La médaille, de bronze, restait malgré tout possible – il fallait gagner ses deux combats de repêchage pour se l’assurer. Mais la démarche chancelante et la mine déconfite de Bopha Kong nous disaient que c’était déjà fini. Patrick Rosso, le Directeur technique national de la fédération française de taekwondo, a évoqué pour Libération cette méforme soudaine que le principal intéressé avait pris soin de taire avant la compétition : «Bopha s’est fait il y a un mois une rupture partielle du ligament latéral interne du genou droit. On savait qu’il n’était pas dans les meilleures conditions possibles, mais là j’ai vu dès les premières secondes qu’il ne pouvait pas se servir de sa jambe droite.» Autant dire que quand on est, comme lui, double amputé des avant-bras et qu’on a une jambe inutilisable dans un sport où les points se marquent par des coups de pied dans le torse de l’adversaire, l’affaire devient impossible.

Trop bon trop tôt

Le supplice de Bopha Kong a pris fin trois heures plus tard sur une nouvelle franche défaite (21-3). Et ainsi volaient en éclat ses espoirs de médaille paralympique. La seule qui manquait au palmarès de celui qui a tout gagné en deux décennies passées sur les tapis (quatre championnats du monde, trois championnats d’Europe). «Franchement, on peut me prendre mes quatre titres de champions du monde sans problème si, en échange, je gagne une médaille paralympique, disait-il en début de semaine. Les Jeux, c’est une autre dimension, c’est plus grand que tout ce que j’ai connu. Ce serait le plus bel accomplissement, la plus belle des récompenses.»

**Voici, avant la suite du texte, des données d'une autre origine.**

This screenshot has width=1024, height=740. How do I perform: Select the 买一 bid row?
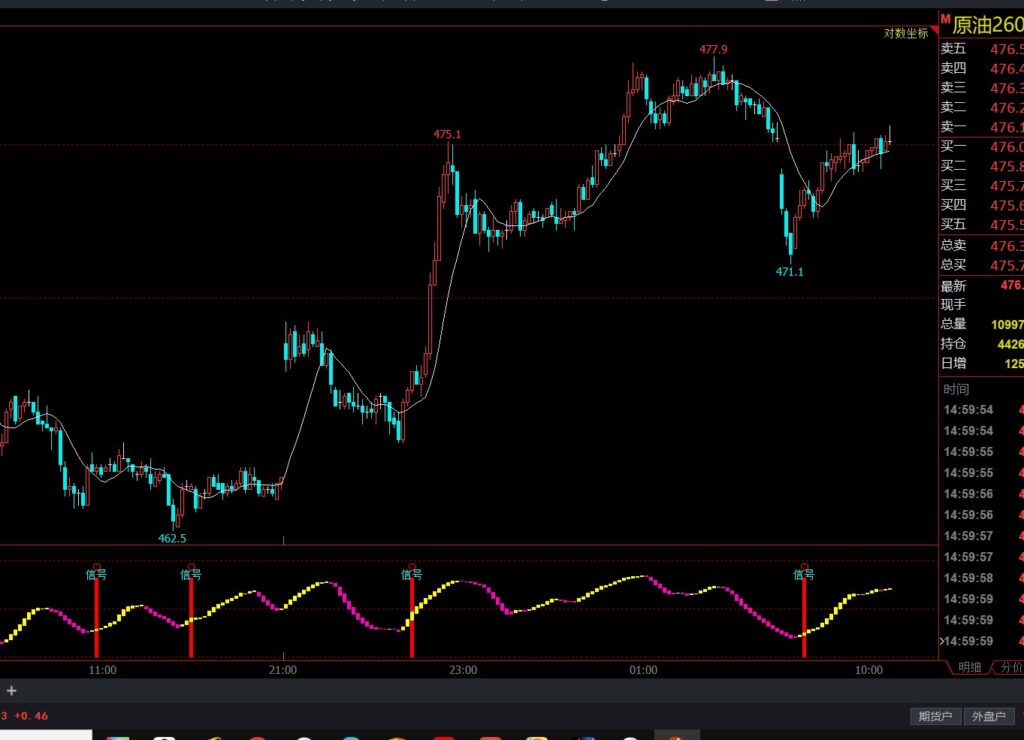coord(980,146)
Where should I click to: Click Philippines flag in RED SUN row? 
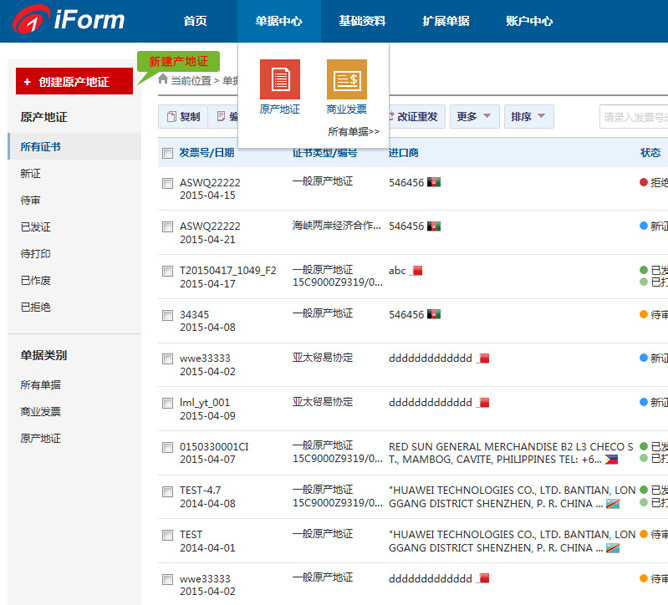(x=612, y=460)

Bopha Kong pourra nourrir le regret d’avoir été trop bon trop tôt. Titré mondialement pour la première fois en 2009, pour les premiers Mondiaux de la discipline, le Français aura dû attendre 2021 pour voir le parataekwondo faire son entrée aux Jeux paralympiques. Et encore : le Comité paralympique international n’a fait qu’une petite place à l’art martial coréen, décidant d’une catégorie unique quand il en existe plusieurs à l’international, en fonction du handicap. Bopha Kong, double amputé depuis qu’une bombe artisanale lui a explosé dans les mains à l’adolescence, se retrouve ainsi à combattre face à des concurrents qui ont, eux, souvent au moins un bras valide. «Au para-taekwondo, on ne peut taper que dans le plastron. Les bras, ça permet de le protéger, et donc d’éviter les touches», illustre Patrick Rosso.

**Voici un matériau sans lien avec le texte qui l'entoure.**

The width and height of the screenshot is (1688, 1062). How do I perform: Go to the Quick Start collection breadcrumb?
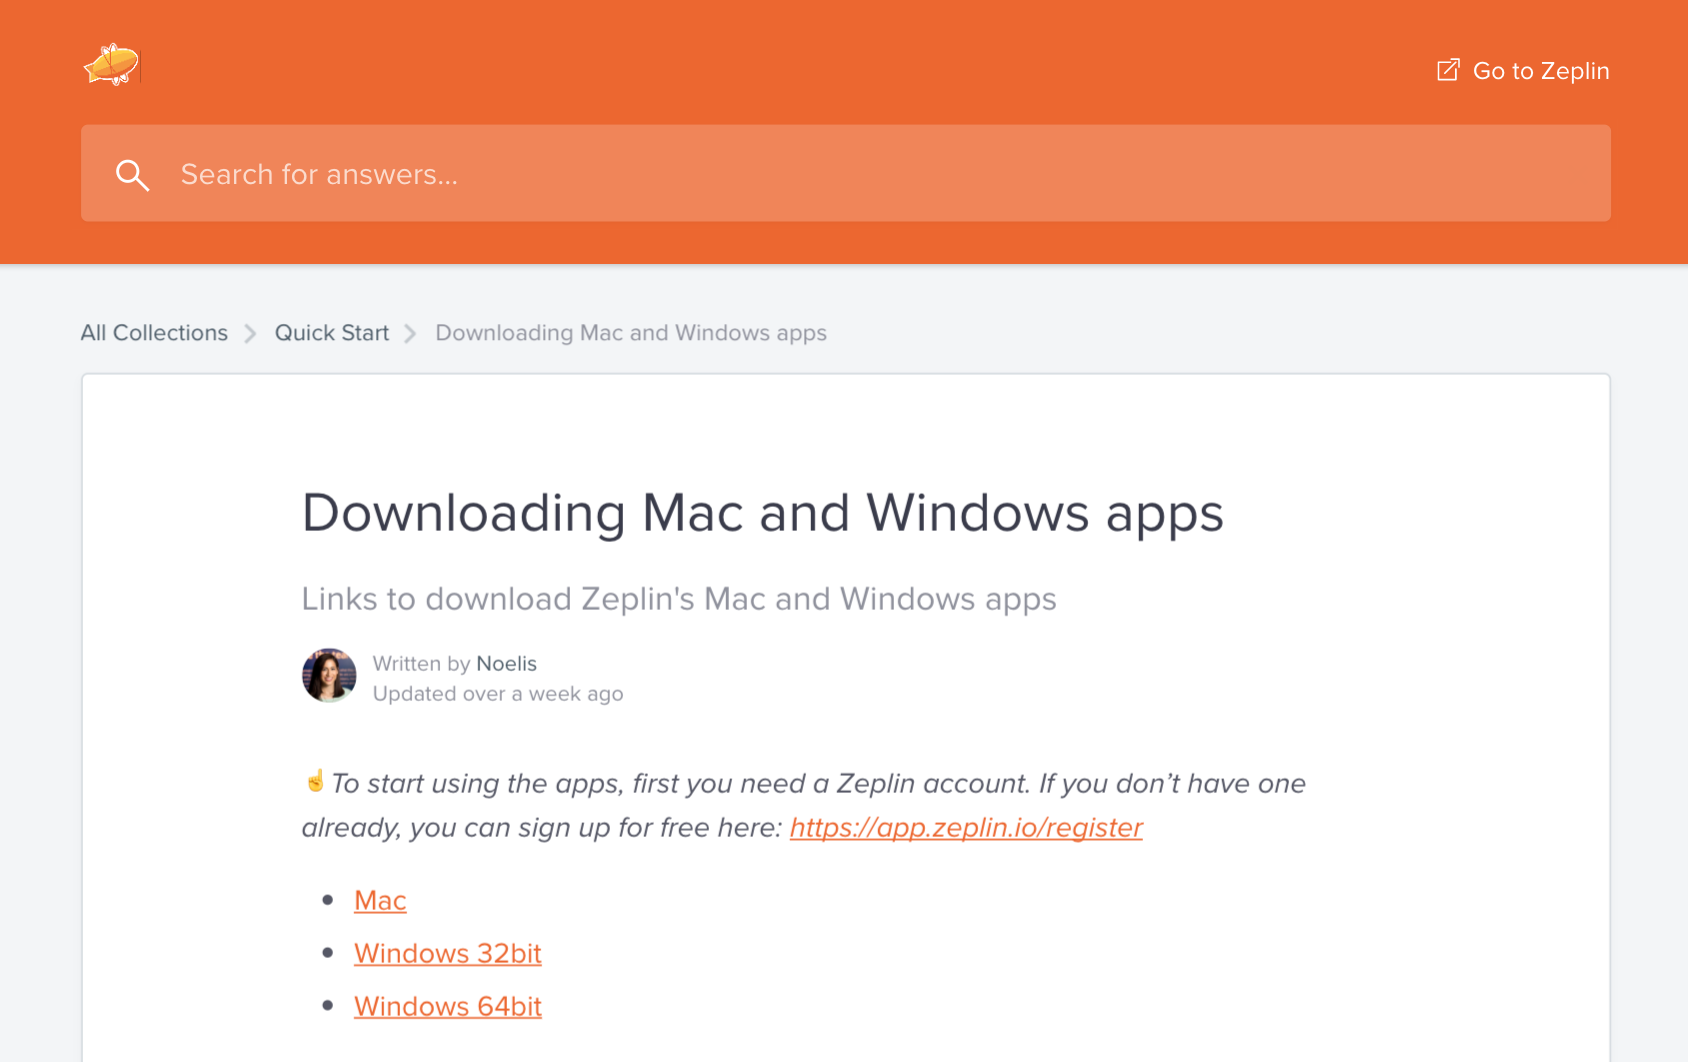pos(331,333)
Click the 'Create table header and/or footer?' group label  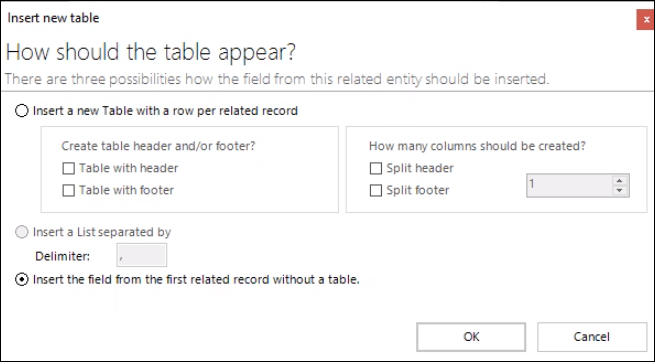point(158,146)

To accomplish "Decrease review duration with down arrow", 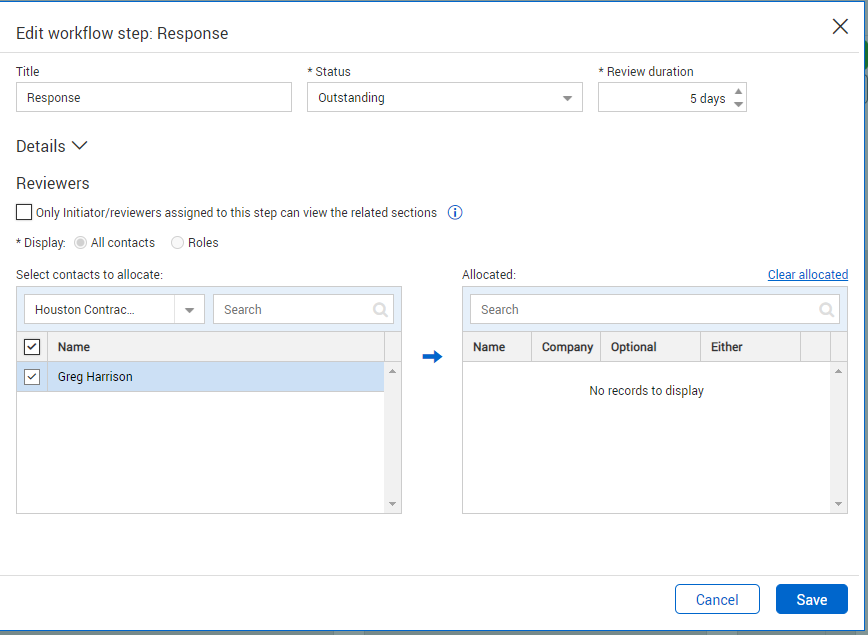I will pos(739,104).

Déjà «fracassé» après Tokyo

Pourtant largement désavantagé, le Français fait partie des cadors de sa catégorie. A Tokyo, après avoir raté, déjà, son entrée en lice, Bopha Kong avait échoué au pied du podium, battu en petite finale par un adversaire qui avait, un temps, été annoncé disqualifié. Il en était ressorti meurtri : «Ça a été vraiment dur de m’en relever. Je me suis vu avec cette médaille de bronze, j’ai eu un énorme sentiment d’injustice, j’étais fracassé.»

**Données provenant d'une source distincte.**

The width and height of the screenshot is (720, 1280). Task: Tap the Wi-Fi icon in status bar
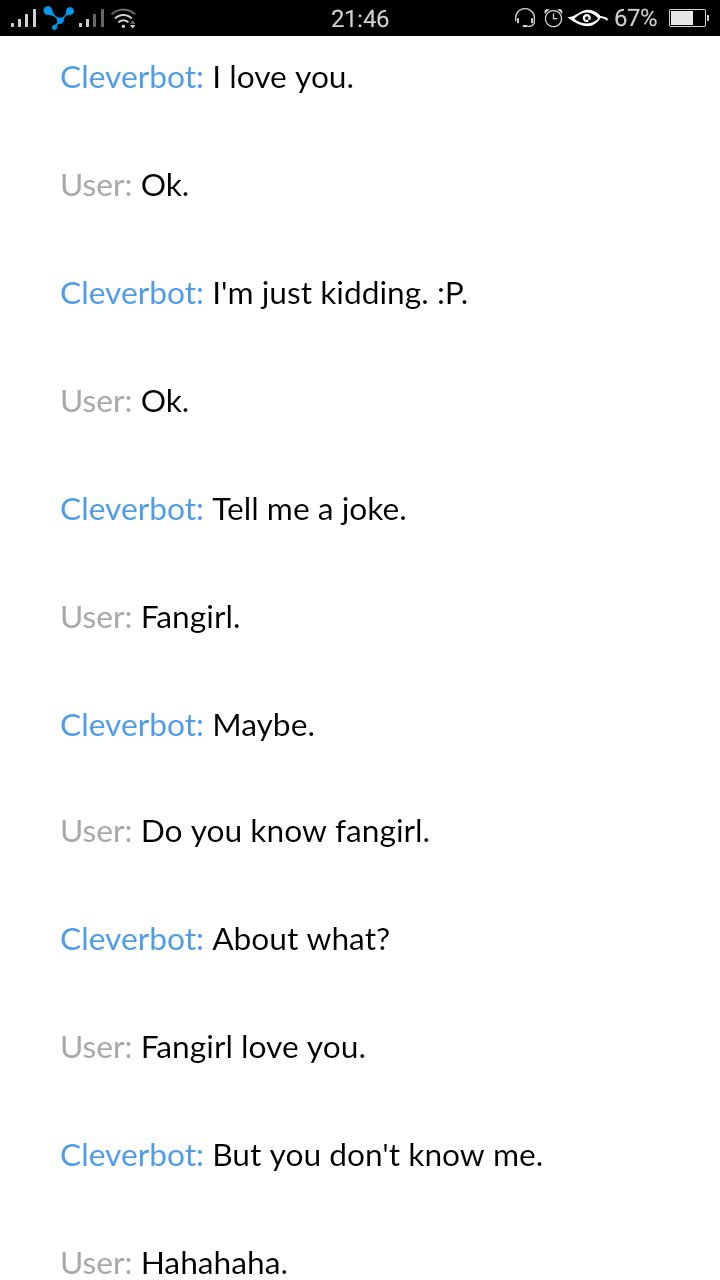click(124, 18)
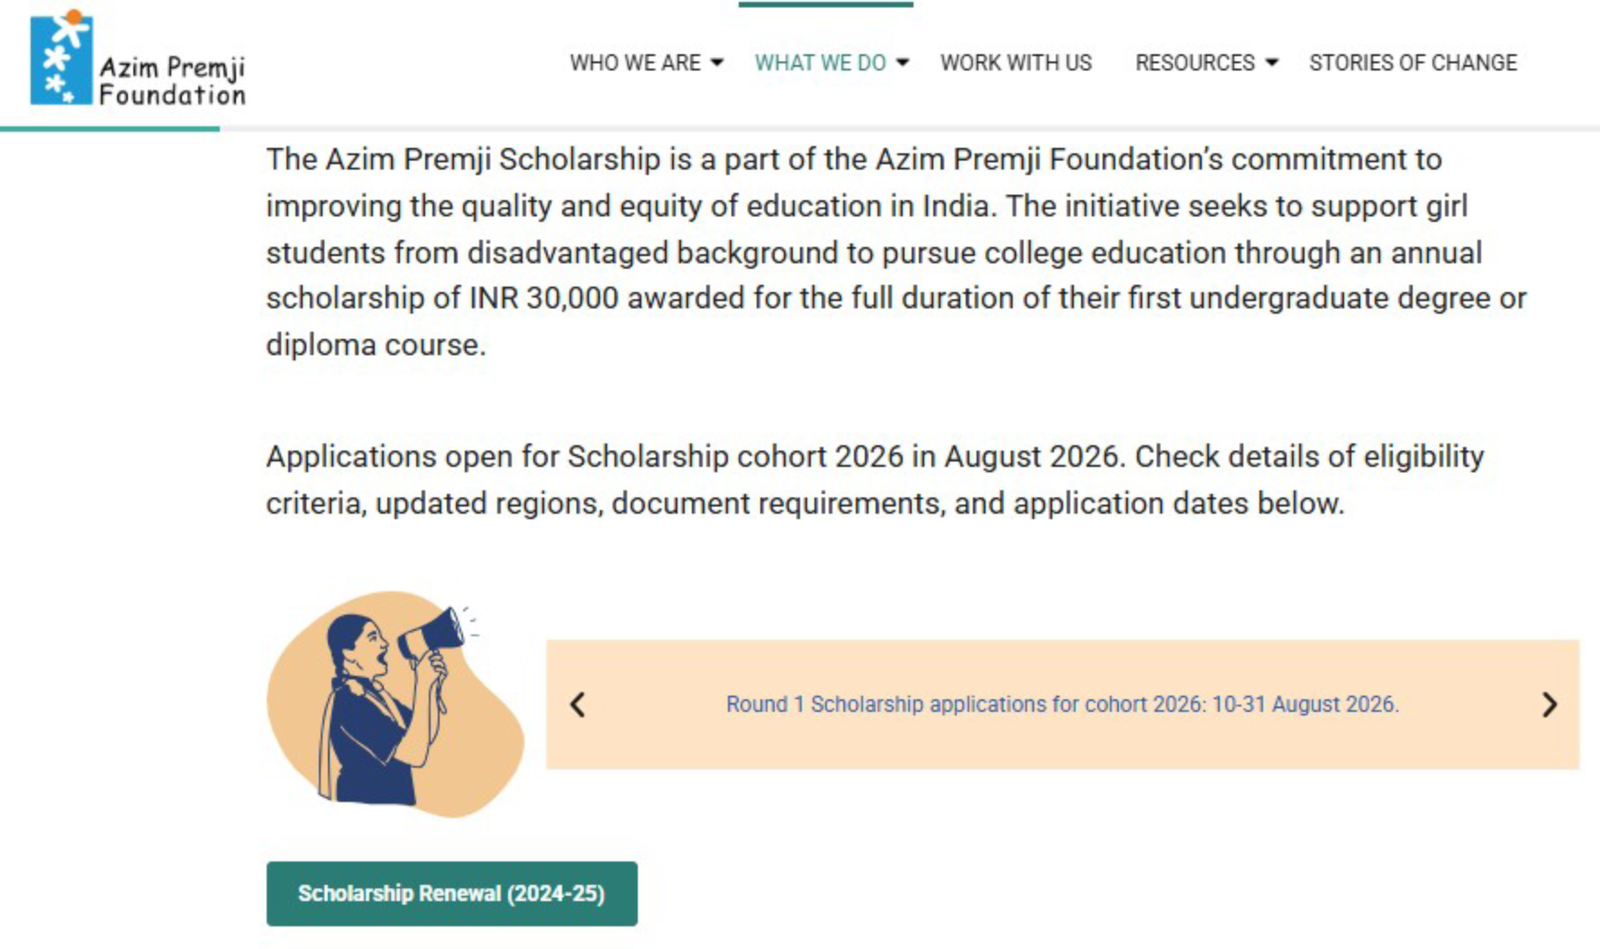Open the Round 1 Scholarship applications announcement
The image size is (1600, 949).
[1062, 704]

Paris devait être une revanche sur cette médaille «volée». Ce devait aussi être la compétition de la dernière chance. Bopha Kong nous avait promis de mettre un terme à sa carrière de sportif de haut niveau une fois les Jeux terminés, qu’il y ait, ou non, une médaille à la clé. Nostalgique avant même son entrée en lice, il nous avait parlé du taekwondo comme on raconte une relation d’amour : «J’y suis arrivé par hasard après mon accident. Avant, je faisais de la boxe, j’aimais les sports de combat. On m’avait dit que pour en faire il suffisait d’utiliser les jambes, ça m’allait bien. Si tu m’avais dit que j’en serais encore là, vingt-quatre ans après… Sans le taekwondo, je suis sûr que j’aurais aujourd’hui moins confiance en moi. J’aurais moins le sourire aussi. Il m’a appris à accepter mon handicap, à ne plus avoir peur. Je lui dois beaucoup.»

Au sortir de sa compétition, quand il a enfin pris le temps de répondre aux journalistes, les yeux rougis mais les larmes séchées, Bopha Kong a laissé entendre que, finalement, il signerait bien pour une paralympiade de plus. Après tout, Los Angeles, ce n’est que dans quatre ans. Et quand on aime, on ne compte pas.